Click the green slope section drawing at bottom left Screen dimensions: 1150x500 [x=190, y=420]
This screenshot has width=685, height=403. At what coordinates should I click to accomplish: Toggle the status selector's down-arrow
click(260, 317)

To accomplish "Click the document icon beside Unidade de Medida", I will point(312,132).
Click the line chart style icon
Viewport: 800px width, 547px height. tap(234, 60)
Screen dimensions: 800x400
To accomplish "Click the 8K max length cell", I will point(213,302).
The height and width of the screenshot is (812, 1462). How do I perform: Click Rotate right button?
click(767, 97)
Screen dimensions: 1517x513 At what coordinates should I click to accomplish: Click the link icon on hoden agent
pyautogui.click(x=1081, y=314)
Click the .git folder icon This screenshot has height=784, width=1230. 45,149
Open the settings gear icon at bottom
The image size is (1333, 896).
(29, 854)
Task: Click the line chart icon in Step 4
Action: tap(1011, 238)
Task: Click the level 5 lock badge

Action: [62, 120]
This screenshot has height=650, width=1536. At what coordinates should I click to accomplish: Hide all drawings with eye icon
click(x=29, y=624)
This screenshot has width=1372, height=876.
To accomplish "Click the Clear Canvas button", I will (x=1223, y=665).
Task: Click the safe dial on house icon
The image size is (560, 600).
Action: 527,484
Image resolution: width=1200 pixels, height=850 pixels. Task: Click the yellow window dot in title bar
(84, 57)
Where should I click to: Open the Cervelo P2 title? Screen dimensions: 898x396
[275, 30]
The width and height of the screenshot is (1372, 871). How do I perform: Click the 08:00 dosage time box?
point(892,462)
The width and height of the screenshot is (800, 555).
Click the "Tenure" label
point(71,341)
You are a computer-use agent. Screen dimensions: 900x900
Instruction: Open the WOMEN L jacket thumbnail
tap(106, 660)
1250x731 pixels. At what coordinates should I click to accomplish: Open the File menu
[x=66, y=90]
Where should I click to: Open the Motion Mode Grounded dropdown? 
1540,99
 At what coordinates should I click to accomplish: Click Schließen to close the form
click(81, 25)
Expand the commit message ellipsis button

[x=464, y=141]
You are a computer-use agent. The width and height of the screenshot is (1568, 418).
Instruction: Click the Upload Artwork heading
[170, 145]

- - -

## WORK TO COMPLETE:
Each line from the one containing "Where should I click to: Open the Cervelo" through the final line of the records must be repeated exactly, with no line added or dropped.

## RESULT OF THE TASK:
Where should I click to: Open the Cervelo P2 title? Screen dimensions: 898x396
[275, 30]
The width and height of the screenshot is (1372, 871). How do I perform: Click the 08:00 dosage time box?
point(892,462)
The width and height of the screenshot is (800, 555).
Click the "Tenure" label
point(71,341)
You are a computer-use agent. Screen dimensions: 900x900
Instruction: Open the WOMEN L jacket thumbnail
tap(106, 660)
1250x731 pixels. At what coordinates should I click to accomplish: Open the File menu
[x=66, y=90]
Where should I click to: Open the Motion Mode Grounded dropdown? 
1540,99
 At what coordinates should I click to accomplish: Click Schließen to close the form
click(81, 25)
Expand the commit message ellipsis button

[x=464, y=141]
You are a computer-use agent. The width and height of the screenshot is (1568, 418).
Instruction: Click the Upload Artwork heading
[170, 145]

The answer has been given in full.